───── Supplied records ─────

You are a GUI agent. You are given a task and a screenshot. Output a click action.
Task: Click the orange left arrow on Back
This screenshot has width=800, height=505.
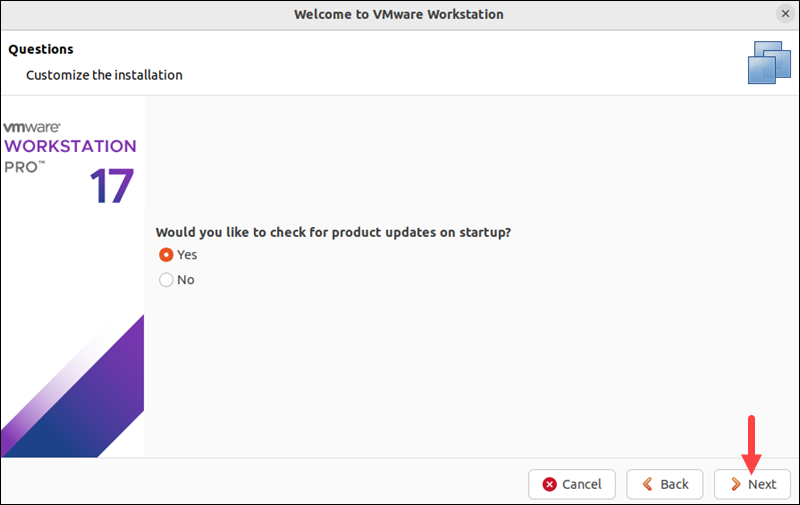647,484
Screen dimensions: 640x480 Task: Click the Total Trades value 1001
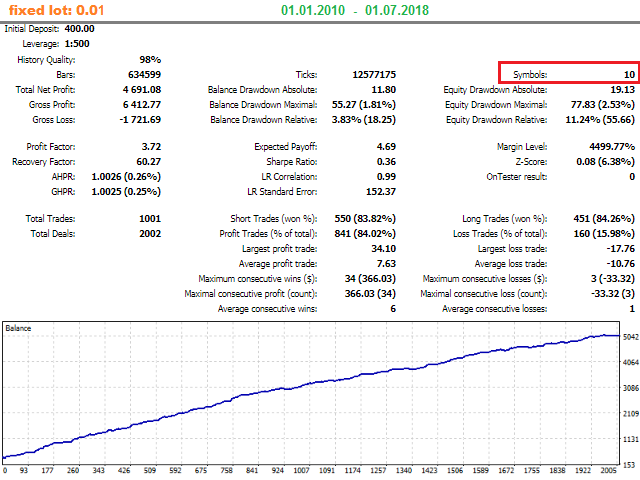coord(150,219)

─────

■ **Exercise brief**
Reproduce the data above in full, exactly, with the images removed.

■ **Output of the exercise**
You are a GUI agent. You are given a task and a screenshot. Output a click action.
Task: Click the orange left arrow on Back
This screenshot has width=800, height=505.
647,484
Screen dimensions: 640x480 Task: Click the Total Trades value 1001
coord(150,219)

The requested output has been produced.